PAGE TEXT:
━━━━━━━━━━━━━━━━━━━━━━━━━━━━━━

One new tool is how you can use augmented reality
on the web, which we think is really exciting.
And you can check a talk to that later today at 12:30 PM.
And another is how you can more easily
write 3D applications for Android and AR specifically.
We've introduced our scene form library,
which is a helper library for 3D rendering on Android.
And we encourage you to check out that talk at 5:30 today.
So enough about the preamble.
We're now going to get into the meat of it
and talk about what's new in ARCore.
And I'm going to kick it off with our first feature, which
are augmented images.
So augmented images stem from your feedback.
We've heard you as you develop augmented reality applications,
ask us, hey, AR is great.
Wouldn't it be better if we could also
trigger augmented reality experiences off
of 2D images in our environment, like movie posters
or textbooks?
And so augmented images seek to do just that.
Augmented images provide a mechanism
to take a 2D texture in the world
and make it more engaging by expanding it
to a 3D interactive object.
And to show a concrete example of this,
consider the case where we have a new children's toy.
It's called Castle Toy, I think.
And we have told ARCore, hey, we want
you to recognize the surface of this Castle Toy box.
So now, as part of the product, you
can hold up your phone to it and you can actually
have an immersive experience come out
of that box, a more engaging experience for your product.
So augmented images allow you to detect these kinds of textures.
And then script behaviors, and take this 2D flat surface
and turn it into 3D, which we think is really exciting.
And it's based on your feedback.
You told us that you wanted this feature and now we have it.
So that's the future in a nutshell.
But I want to tell you about how it works
and also how you can use it in your applications.
So augmented images fundamentally
work in three major steps.
The first step is you need to tell ARCore what
images you're interested in.
And there are two ways that you can do this.
The first way to do this is to tell ARCore
that you want to detect certain kinds of images in real time.
So you could download an image from a server.
You could have it bundled in your application.
And you tell ARCore at runtime that,
hey, please load this image, learn
how to detect it in the scene, and tell me when you do.
The second option is to tell ARCore in advance.
So we've provided tools where you, on your desktop computer,
can take up to 1,000 images and train ARCore on them
in an offline fashion, saying, I would
like you to be able to recognize any of these 1,000 images
when I run my application on device.

━━━━━━━━━━━━━━━━━━━━━━━━━━━━━━

RECORDS SHOWN:

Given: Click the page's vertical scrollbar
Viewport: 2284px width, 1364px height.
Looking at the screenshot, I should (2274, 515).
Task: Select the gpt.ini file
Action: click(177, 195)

━━━━━━━━━━━━━━━━━━━━━━━━━━━━━━

PROBLEMS:
**a.** From the ARCore talk transcript, print the passage starting with "And you can check" and going on through "from your feedback.", unchanged.
**b.** Output every line of the listing that follows the ARCore talk transcript, word for word.

THE ANSWERS:
**a.**
And you can check a talk to that later today at 12:30 PM.
And another is how you can more easily
write 3D applications for Android and AR specifically.
We've introduced our scene form library,
which is a helper library for 3D rendering on Android.
And we encourage you to check out that talk at 5:30 today.
So enough about the preamble.
We're now going to get into the meat of it
and talk about what's new in ARCore.
And I'm going to kick it off with our first feature, which
are augmented images.
So augmented images stem from your feedback.

**b.**
Given: Click the page's vertical scrollbar
Viewport: 2284px width, 1364px height.
Looking at the screenshot, I should (2274, 515).
Task: Select the gpt.ini file
Action: click(177, 195)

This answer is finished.